Thursday, March 1, 2012

Vegan "Chicken" Enchiladas Recipe



For this recipe, we collaborated with our friends over at Food Empowerment Project and Vegan Mexican Food.



Ingredients:
14.5 oz. Can Diced Tomatoes with Green Chilies
4 oz. Can Tomato Paste
8 oz. Container Vegan Sour Cream (Follow Your Heart brand is GREAT)
2 Cloves Garlic
1 Tsp. Ground Cumin
1 Tsp. Red Pepper Flakes
Sea Salt and Black Pepper to Taste
8 oz.
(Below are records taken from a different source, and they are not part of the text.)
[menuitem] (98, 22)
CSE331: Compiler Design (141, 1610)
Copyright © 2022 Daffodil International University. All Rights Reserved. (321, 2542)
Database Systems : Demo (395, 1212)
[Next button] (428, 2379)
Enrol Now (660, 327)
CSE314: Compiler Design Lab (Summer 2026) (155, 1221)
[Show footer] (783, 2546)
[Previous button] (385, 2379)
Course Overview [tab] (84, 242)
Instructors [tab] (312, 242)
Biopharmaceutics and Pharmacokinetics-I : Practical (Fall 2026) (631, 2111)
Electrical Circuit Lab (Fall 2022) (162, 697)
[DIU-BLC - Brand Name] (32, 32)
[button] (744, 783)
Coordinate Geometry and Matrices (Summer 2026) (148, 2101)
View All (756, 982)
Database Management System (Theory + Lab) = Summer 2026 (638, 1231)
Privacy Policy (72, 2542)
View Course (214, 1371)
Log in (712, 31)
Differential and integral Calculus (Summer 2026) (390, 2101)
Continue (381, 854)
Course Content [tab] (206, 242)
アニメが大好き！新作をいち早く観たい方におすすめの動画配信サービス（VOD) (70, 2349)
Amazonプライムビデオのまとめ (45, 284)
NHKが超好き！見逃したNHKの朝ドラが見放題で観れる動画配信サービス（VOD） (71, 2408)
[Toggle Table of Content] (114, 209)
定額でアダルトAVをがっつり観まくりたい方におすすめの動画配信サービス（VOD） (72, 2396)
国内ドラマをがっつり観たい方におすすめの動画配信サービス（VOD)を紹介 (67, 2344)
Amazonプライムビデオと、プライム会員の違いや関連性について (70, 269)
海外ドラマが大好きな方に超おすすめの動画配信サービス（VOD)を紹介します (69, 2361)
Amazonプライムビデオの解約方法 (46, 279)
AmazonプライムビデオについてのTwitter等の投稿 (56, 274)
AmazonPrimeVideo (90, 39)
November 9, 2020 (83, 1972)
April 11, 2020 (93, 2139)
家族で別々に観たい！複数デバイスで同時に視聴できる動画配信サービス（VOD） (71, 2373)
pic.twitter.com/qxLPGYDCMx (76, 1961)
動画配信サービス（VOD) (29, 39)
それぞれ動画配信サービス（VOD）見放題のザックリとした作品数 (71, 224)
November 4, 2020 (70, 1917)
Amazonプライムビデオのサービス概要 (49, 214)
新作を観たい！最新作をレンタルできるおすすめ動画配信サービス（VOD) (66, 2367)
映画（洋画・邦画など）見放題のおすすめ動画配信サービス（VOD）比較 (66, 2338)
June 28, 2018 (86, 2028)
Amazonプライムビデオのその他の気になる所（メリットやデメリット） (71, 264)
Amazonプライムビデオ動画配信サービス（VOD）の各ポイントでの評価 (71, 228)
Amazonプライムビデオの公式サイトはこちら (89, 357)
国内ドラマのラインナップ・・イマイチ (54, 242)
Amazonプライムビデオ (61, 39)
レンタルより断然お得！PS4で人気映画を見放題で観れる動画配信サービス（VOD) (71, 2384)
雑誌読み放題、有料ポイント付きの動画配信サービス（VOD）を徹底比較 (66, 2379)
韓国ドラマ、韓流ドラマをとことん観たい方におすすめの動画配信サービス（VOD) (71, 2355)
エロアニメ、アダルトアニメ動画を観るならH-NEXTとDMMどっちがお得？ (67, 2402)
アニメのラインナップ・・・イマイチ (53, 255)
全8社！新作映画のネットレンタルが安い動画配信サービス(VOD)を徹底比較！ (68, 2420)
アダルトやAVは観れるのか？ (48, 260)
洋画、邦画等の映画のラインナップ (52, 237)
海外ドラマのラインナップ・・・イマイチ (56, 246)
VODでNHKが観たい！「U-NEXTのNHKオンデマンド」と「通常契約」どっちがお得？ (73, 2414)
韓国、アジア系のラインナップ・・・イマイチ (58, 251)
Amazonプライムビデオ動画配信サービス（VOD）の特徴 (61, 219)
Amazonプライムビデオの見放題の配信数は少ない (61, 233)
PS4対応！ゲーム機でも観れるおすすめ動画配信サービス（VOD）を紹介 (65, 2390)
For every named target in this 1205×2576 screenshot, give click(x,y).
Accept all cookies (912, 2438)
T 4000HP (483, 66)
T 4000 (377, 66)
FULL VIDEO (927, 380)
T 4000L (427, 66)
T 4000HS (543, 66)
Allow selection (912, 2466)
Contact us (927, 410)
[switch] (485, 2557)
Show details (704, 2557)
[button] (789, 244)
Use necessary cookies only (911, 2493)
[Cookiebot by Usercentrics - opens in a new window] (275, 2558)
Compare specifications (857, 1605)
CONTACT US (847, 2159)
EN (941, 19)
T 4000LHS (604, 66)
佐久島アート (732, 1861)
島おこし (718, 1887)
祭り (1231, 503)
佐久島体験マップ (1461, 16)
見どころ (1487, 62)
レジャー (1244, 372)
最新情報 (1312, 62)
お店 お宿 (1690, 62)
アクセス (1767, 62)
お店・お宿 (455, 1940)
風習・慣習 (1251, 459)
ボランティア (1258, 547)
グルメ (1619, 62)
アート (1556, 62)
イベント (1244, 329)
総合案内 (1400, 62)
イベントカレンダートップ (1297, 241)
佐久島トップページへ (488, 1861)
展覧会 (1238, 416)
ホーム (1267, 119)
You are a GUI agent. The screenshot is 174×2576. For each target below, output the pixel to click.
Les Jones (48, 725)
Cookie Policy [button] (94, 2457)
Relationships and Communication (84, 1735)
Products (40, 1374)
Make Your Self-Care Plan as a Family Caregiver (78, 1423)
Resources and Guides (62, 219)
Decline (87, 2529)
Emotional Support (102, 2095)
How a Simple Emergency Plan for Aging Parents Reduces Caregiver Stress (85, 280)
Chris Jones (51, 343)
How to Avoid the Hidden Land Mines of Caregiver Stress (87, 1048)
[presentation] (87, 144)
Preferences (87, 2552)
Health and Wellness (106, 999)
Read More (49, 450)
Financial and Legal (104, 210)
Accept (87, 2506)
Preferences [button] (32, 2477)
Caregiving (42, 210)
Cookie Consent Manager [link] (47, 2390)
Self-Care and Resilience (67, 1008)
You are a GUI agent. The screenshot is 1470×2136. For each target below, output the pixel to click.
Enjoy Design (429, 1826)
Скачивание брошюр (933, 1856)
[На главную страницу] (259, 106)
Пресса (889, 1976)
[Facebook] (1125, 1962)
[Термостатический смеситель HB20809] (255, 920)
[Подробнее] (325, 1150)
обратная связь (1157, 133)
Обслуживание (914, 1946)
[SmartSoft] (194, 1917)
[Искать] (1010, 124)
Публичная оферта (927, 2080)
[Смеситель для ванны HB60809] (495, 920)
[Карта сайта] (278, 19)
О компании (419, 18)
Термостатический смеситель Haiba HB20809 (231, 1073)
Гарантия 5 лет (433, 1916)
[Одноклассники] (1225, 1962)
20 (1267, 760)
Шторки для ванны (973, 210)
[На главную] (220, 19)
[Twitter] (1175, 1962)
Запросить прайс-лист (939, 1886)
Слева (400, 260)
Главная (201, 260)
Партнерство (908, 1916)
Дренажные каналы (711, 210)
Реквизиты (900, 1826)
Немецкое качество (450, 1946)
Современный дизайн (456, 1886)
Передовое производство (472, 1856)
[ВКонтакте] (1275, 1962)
Cubed Seitan or Firm Tofu
1 Large Leek
1 Bell Pepper
10 Whole Wheat Tortillas
1 bag Daiya Cheese.  (or 1/2 cheddar, 1/2 mozzarella)


Directions:
Rinse your veggies before cooking.  Preheat oven to 325 degrees.  Pour can diced tomatoes and "sour cream" into a food processor or blender.  Puree until it is blended evenly, and set aside.  Dice the leek, bell pepper, and seitan.  Put some oil in skillet, and heat on medium.  Once it is hot, saute the leeks until they are tender.  Press the garlic (or mince the garlic) into the skillet.  Add the cumin, red pepper flakes, and bell pepper.  Stir and cook until the bell pepper is a nice, vibrant color.  Add the seitan, and turn the heat up to medium high, stirring continually.  Once the seitan starts browning, add the tomato paste, and mix evenly.  Sprinkle half of the Daiya in the skillet, and let it melt.  Once it has melted, take the skillet off the heat.  Add sea salt and black pepper to taste.  Lightly grease a casserole dish.  Scoop some of the seitan mixture into a tortilla, roll the tortilla, and put it in your casserole dish with the fold facing down.  Continue doing this until you have filled all the tortillas.  Pour the tomato/sour cream mixture on top of the tortillas.  Take the remainder of the Daiya and sprinkle it on top.  Bake this for 10 minutes, and then broil for an additional minute.  Let it cool for a minute, and serve!